El servicio público subvencionado mejora sus prestaciones en líneas que suman más de 13 millones de viajeros al año. Transportes tiene por anunciar si amplía a 2026 la rebaja del 50% en el abono
El que puede ser uno de los servicios de altas prestaciones más populares de Renfe, el Avant (alta velocidad para la media distancia), va a ocupar un lugar prioritario en el desarrollo del operador público. Lo están pidiendo la alta demanda y el objetivo de sacar vehículos de la carretera. El tráfico en la media distancia Avant se ha catapultado desde los 8,8 millones de viajeros en 2019 (cota que prácticamente se recuperó en 2022) hasta los 13,2 millones del cierre de 2024. Además de tratarse de un servicio subvencionado, por ser obligación de servicio público (OSP), el viaje en Avant está bonificado con una rebaja del 50% desde septiembre de 2022 y hasta final de año, lo que ha impulsado una opción de viaje que ahora se intenta potenciar con mejoras. Se trata de devolver la atención sobre estos tráficos regionales mientras se desarrollan las rutas de larga distancia.
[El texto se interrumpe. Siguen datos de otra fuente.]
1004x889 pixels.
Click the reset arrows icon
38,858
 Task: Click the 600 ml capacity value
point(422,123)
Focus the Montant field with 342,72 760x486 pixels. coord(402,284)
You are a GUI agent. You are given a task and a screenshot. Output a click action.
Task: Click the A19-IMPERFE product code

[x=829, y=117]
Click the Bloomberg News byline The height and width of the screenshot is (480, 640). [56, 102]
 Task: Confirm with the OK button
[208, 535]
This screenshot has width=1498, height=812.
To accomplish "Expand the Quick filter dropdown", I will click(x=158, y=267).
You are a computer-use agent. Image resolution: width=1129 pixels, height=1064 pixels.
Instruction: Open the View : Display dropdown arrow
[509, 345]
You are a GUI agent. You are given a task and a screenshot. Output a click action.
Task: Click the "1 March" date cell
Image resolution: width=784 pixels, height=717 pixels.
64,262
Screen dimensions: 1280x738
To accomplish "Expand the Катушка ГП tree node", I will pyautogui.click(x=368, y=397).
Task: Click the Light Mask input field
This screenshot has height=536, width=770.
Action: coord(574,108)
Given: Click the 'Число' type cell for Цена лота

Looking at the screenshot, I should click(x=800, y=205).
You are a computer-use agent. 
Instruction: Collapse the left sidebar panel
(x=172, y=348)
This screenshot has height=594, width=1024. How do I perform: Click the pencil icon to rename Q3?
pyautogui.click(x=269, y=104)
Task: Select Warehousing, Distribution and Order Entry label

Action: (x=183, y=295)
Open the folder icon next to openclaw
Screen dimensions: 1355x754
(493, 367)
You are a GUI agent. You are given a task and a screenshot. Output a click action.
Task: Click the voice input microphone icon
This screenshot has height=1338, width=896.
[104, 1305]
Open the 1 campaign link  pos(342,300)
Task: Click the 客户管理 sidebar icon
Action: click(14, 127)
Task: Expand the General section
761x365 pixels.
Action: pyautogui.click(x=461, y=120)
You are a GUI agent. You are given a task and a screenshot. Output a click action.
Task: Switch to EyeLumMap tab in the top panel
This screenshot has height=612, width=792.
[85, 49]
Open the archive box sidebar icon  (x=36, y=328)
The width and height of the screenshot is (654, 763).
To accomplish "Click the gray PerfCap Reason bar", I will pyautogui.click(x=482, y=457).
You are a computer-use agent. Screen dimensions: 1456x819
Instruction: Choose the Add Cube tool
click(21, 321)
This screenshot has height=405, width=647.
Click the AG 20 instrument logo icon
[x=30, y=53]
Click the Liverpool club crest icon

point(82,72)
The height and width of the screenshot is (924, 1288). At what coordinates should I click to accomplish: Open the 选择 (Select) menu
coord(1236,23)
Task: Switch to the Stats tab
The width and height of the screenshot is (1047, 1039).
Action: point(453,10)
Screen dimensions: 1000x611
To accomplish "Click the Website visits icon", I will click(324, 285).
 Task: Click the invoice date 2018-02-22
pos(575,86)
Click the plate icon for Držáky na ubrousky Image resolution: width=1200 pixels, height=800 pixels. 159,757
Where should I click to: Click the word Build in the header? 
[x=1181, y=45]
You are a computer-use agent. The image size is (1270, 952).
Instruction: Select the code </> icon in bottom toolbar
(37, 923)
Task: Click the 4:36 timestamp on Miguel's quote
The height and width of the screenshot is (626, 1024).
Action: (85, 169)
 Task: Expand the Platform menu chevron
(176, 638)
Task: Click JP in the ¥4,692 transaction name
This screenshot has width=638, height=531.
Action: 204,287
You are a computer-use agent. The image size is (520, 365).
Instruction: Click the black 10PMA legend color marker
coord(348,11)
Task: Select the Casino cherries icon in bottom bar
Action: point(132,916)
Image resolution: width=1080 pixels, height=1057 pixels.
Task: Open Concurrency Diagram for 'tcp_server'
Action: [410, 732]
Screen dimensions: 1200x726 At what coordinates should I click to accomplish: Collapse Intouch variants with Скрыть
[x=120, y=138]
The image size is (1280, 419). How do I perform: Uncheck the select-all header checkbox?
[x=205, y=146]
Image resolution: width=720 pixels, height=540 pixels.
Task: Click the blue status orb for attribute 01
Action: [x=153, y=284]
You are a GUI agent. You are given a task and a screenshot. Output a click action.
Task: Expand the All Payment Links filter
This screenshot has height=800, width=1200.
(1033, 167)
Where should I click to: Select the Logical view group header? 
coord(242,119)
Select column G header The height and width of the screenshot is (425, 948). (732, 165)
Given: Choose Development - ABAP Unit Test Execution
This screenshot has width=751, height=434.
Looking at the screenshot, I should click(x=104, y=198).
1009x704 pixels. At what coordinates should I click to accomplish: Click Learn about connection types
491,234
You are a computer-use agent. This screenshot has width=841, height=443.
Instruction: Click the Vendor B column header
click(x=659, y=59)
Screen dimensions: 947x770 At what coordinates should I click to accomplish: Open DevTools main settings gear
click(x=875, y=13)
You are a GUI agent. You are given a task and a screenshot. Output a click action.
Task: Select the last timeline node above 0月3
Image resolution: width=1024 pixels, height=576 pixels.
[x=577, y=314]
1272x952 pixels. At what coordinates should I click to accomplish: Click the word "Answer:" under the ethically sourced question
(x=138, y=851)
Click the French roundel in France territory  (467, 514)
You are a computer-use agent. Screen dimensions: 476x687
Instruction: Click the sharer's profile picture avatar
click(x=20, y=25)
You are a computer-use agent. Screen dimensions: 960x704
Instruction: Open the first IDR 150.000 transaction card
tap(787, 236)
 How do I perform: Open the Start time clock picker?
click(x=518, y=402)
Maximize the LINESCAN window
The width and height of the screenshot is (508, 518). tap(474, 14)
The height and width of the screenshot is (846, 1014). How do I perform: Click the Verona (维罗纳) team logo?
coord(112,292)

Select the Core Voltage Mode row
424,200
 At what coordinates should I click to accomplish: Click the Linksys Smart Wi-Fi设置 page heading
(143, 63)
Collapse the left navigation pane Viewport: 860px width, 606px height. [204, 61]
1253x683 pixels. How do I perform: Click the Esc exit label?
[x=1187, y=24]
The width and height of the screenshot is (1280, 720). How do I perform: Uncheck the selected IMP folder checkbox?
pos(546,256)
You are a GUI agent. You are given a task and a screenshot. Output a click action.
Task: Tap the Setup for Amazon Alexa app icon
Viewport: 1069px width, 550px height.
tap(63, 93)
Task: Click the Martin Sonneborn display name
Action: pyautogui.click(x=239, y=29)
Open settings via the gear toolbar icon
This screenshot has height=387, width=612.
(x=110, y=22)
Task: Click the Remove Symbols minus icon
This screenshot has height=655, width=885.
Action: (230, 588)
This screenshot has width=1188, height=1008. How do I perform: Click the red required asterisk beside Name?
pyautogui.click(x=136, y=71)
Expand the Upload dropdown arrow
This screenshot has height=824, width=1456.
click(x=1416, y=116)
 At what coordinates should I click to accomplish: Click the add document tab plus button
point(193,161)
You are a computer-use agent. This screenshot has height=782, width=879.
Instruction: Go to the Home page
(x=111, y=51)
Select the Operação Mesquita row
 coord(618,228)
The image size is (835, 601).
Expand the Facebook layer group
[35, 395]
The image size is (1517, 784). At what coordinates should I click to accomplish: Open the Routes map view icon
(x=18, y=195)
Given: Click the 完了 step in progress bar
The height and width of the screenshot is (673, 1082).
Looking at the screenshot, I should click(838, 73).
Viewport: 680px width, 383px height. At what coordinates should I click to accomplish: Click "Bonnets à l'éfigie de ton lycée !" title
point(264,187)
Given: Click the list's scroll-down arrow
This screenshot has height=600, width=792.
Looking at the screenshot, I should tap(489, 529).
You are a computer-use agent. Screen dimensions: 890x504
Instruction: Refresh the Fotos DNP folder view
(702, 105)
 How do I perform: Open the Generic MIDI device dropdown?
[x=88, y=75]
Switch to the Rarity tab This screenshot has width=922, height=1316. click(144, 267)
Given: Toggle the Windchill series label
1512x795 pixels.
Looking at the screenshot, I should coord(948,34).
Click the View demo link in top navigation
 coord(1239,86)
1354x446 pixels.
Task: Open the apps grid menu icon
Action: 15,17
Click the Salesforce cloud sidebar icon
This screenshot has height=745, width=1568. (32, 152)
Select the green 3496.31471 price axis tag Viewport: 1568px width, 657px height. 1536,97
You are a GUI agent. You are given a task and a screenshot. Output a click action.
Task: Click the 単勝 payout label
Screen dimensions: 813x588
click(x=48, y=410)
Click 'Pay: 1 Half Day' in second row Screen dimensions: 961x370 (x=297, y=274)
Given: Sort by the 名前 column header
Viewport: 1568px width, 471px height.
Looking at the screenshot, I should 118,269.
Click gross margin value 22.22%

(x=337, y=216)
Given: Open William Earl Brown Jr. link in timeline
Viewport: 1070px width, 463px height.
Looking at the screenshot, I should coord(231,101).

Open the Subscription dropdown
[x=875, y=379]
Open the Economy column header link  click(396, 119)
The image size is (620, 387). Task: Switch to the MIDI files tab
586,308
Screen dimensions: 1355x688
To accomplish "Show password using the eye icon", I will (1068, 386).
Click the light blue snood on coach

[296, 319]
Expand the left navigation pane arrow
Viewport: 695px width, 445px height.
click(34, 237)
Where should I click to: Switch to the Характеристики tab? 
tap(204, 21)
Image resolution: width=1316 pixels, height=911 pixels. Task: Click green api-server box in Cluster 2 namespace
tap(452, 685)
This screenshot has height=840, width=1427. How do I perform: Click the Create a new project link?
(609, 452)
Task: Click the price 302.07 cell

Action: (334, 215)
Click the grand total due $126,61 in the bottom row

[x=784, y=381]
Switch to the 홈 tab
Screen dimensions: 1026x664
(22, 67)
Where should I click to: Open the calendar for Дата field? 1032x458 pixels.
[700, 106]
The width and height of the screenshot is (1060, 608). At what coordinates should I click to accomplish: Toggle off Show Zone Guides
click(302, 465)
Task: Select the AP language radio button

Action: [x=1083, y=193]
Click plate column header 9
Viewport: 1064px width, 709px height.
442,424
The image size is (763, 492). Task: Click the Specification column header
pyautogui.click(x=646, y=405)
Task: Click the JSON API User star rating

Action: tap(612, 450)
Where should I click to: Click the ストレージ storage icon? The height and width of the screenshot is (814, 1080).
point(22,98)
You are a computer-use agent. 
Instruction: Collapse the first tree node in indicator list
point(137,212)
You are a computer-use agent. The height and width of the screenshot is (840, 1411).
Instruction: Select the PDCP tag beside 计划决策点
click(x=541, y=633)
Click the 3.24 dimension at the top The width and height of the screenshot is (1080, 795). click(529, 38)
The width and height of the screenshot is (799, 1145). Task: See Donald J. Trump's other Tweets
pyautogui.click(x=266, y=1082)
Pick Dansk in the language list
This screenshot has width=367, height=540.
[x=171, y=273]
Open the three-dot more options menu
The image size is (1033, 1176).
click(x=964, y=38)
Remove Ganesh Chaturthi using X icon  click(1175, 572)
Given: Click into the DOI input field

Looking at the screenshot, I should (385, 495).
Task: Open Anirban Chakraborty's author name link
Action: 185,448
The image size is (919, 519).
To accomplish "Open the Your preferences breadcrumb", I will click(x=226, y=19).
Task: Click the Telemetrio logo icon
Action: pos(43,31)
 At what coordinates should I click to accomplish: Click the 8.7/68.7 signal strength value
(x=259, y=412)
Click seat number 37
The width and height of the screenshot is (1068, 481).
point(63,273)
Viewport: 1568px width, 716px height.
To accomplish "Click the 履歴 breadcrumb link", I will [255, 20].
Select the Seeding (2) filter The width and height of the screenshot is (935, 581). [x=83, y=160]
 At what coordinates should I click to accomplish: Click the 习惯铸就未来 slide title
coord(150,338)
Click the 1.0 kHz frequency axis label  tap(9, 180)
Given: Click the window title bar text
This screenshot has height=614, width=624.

Este tren, que une grandes núcleos de población en todo el país con velocidades de hasta 300 kilómetros por hora, cuenta ahora con un plan de actuación para incrementar la capacidad, especialmente en horarios pico de demanda. Además de rodar en doble composición (dos trenes acoplados), se está asignando flota más moderna, lo que debería incidir en una mayor calidad. El resultado esperado por la dirección de Renfe es dotar de mayor flexibilidad a su oferta y mejorar la comodidad del viaje, racionalizando los niveles de ocupación, además de lograr un mejor cumplimiento con los horarios de salida y llegada.